Arsenal réglementaire européen
Selon certains experts, pas moins de 55 textes liés au risque climatique et aux émissions d’EGES, dont ceux de douze directives, seraient en préparation à Bruxelles, s’ajoutant à masse de la réglementation existante. Concernant les bâtiments, la réglementation européenne remonte à plus de vingt ans avec la Directive sur la performance énergétique des bâtiments (DPEB) de décembre 2002. Entrée en vigueur début 2006, elle a été révisée en 2010 puis en 2018. Fin octobre 2022, en préparation d’une nouvelle refonte, le Conseil européen a durci les règles applicables : tous les bâtiments neufs devront être à émissions nulles d’ici à 2030, quant aux bâtiments existants ils devront atteindre le même objectif d’ici à 2050 (des exceptions sont prévues pour les bâtiments historiques, militaires, industriels, agricoles et les lieux de culte).
Les bâtiments publics
Un gros morceau de la rénovation concerne les bâtiments publics, dont beaucoup sont anciens et qui occupent des surfaces considérables.

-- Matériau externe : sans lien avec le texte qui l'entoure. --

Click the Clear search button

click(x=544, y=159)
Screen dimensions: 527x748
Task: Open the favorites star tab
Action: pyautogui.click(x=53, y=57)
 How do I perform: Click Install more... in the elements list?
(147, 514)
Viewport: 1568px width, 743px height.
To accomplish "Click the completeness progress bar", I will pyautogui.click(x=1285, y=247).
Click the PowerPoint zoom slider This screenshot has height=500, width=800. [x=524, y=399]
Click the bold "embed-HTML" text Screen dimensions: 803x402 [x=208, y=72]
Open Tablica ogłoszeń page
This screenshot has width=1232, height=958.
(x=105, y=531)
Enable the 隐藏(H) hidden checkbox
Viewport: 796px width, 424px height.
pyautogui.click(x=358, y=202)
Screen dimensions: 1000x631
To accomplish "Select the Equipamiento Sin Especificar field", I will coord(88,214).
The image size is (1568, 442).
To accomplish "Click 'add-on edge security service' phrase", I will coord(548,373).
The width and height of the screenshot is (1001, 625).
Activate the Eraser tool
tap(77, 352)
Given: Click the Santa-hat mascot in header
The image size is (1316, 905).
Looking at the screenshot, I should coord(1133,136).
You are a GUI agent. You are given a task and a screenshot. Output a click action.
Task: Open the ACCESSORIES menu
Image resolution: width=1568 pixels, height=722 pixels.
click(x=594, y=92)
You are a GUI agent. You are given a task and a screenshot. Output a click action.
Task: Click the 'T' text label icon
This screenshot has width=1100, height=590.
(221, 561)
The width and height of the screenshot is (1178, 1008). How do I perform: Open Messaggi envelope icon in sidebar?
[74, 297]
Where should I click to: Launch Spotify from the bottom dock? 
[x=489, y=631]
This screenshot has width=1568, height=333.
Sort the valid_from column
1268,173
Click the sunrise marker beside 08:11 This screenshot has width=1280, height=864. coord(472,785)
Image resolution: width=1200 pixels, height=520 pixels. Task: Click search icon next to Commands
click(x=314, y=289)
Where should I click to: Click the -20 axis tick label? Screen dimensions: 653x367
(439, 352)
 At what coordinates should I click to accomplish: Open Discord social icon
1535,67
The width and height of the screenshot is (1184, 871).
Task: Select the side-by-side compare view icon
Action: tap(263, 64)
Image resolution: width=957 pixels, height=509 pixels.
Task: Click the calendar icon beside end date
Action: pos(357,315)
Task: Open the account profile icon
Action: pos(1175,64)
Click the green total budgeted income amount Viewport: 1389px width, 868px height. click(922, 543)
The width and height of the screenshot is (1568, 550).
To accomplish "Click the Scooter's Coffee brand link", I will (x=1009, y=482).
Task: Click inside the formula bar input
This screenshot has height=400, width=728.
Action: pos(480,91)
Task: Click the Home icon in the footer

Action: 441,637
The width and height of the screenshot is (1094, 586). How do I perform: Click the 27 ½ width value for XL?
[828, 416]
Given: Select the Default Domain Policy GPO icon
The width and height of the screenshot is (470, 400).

Une directive d’octobre 2012 introduisait un objectif de trois pour cent de rénovation annuelle des bâtiments de l’État. Au Luxembourg, la « stratégie d’assainissement énergétique du patrimoine de l’État » présentée en septembre 2014 à la Commission du développement durable, a été actualisée en 2019. La moitié des bâtiments présentent un grand potentiel en termes de rénovation énergétique, notamment ceux à vocation éducative. Plus de 23 000 m² ont été assainis entre 2014 et 2020 par l’Administration des bâtiments publics, soit près d’un tiers de plus que ce qu’exigeait la directive, tandis que la surface des bâtiments restant à assainir est estimée à environ 60 000 m².
En France l’État à lui seul détient près de 200 000 bâtiments couvrant quelque cent millions de m². Il faut y ajouter 280 millions de m² appartenant aux collectivités territoriales. Les trois-quarts de la facture énergétique des communes (3,4 milliards d’euros) qui peut représenter plus de cinq pour cent du budget total de fonctionnement, sont imputables aux bâtiments qu’elles possèdent (dont la moitié sont des écoles). Au Luxembourg comme ailleurs la rénovation du parc public est entravée par son extrême diversité et par la vétusté de nombreuses infrastructures, dont certaines sont protégées en raison de leur valeur patrimoniale et historique.